うつ病で一定期間療養に専念した人が、復学・復職したそばから症状が再燃し、学校、職場に来られなくなる――。こうした事態に直面すると、「よくなったはずなのになぜ?」「また治療を一からやり直し?」と、本人も周りも心配になってしまうでしょう。しかし、「うつ病は“回復期”こそ注意が必要」――このことを頭に入れておけば、慌てることはありません。

うつ病は、1日中憂うつで寝込んでしまうほど症状が強いときには、学校や会社を休み、服薬治療を行いながら治療に専念するのが、一般的です。症状が軽快してくると、服薬を続けながら復学・復職することになるのですが、ところが、この復帰時のストレスによって症状が悪化し、再び療養が必要になることは少なくないのです。

回復期には、意欲はあっても、感情は沈んでいる

うつ病の回復期には、意欲は湧いてきているのに、感情はまだ上向いていません。したがって、この時期には見た目には元気に見え、本人も「早く元の生活リズムに戻したい」と気持ちがはやっているのに、思うどおりに心と体を動かせず、焦燥感と苛立ちが募りやすい時期なのです。

そして、「できるはずなのにできない」ことに苛立ち、「やっぱり自分はダメなのではないか」と、落ち込みやすい時期でもあります。
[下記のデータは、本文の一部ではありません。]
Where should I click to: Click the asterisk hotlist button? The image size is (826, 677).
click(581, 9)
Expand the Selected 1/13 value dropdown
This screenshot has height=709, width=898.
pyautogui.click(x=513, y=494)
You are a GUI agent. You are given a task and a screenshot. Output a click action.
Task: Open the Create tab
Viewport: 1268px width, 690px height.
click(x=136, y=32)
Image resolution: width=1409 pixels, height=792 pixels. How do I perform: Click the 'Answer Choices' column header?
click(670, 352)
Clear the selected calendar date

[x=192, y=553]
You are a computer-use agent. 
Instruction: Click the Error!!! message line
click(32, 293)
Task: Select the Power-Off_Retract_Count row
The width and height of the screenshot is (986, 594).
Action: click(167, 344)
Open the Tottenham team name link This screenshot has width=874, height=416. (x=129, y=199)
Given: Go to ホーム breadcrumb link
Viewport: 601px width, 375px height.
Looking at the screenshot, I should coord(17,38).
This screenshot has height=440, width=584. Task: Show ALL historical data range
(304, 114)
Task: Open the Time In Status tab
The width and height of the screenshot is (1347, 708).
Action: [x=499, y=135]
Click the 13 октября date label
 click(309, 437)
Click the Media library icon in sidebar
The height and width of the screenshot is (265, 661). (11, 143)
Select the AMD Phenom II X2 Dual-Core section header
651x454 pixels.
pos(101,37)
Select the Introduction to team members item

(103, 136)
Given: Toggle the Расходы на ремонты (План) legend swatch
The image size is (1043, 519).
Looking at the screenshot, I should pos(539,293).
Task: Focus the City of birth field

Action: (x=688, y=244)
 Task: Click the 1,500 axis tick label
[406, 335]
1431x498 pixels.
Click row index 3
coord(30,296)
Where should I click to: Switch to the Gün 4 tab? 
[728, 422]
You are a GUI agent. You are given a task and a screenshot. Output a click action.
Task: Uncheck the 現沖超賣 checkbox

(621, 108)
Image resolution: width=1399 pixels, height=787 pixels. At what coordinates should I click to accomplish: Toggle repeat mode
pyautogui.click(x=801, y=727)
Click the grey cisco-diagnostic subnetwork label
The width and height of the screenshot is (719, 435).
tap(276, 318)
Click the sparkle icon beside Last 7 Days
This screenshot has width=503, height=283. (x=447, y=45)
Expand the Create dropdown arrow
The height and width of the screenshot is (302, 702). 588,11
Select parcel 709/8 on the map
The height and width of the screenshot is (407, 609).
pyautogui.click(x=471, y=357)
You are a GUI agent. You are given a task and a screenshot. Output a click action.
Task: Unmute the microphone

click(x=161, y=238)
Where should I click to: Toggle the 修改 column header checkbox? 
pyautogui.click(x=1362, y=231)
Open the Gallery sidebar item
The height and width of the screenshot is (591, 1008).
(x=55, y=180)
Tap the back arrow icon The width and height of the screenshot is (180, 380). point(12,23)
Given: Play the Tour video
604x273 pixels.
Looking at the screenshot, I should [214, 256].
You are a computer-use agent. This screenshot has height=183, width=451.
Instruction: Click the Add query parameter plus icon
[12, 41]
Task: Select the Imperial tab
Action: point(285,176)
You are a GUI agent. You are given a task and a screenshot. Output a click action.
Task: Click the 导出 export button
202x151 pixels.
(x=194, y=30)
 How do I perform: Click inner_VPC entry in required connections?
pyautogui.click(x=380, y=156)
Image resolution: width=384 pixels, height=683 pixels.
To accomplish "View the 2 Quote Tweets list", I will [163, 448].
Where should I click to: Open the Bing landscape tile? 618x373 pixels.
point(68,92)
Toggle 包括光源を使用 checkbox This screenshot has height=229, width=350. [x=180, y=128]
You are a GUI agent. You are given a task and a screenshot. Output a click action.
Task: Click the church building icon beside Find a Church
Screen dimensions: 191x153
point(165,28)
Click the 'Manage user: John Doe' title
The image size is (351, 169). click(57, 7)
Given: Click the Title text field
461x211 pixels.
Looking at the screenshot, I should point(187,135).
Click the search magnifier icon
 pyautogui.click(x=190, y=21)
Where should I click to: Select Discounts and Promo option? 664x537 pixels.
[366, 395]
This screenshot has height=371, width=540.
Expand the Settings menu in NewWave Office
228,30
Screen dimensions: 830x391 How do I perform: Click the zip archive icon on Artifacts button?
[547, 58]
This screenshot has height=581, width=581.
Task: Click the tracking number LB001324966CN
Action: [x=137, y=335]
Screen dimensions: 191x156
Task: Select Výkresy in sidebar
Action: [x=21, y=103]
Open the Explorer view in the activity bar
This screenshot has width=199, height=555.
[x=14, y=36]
こうした不安定さのなかで、衝動的に自殺を考えてしまう方は、残念ながら少なくありません。

したがって、うつ病の回復期には絶対に無理をしないことが大切です。週数日、短時間の復学・復職から始め、心身の状態を確かめながら徐々に時間を伸ばし、ゆっくり復帰していくことが必要になります。

周囲の回復への期待がプレッシャーになることも

また、周囲の方も回復を急かさないことが必要になります。症状が重い頃に比べるとずいぶん回復して見えるため、「元気になってよかったね」などと声をかけがちなのですが、この言葉は、当事者にとっては強いプレッシャーになります。

当事者は、こうした言葉を受けると相手の期待に応えなければと頑張ってしまいがちです。ところが、意欲はあってもまだ十分にパワーを出せない段階であり、思うような成果を出せないことに、気持ちが空回りしやすいのです。さらに、そうした複雑な心境を口に出すことにもためらいがちですので、1人で葛藤を抱え込んで苦しくなっていることが少なくありません。

こうした状況のなか、周囲が腫れものに触るように、刺激しないようにと接触を避けてしまうと、当事者は自分が周りの重荷になっているような肩身の狭さを感じて、ますます落ち込んでしまうでしょう。したがって、周囲は温かく見守りながら、「少しずつ慣れていけば大丈夫だよ」と安心を与えていくことが必要になります。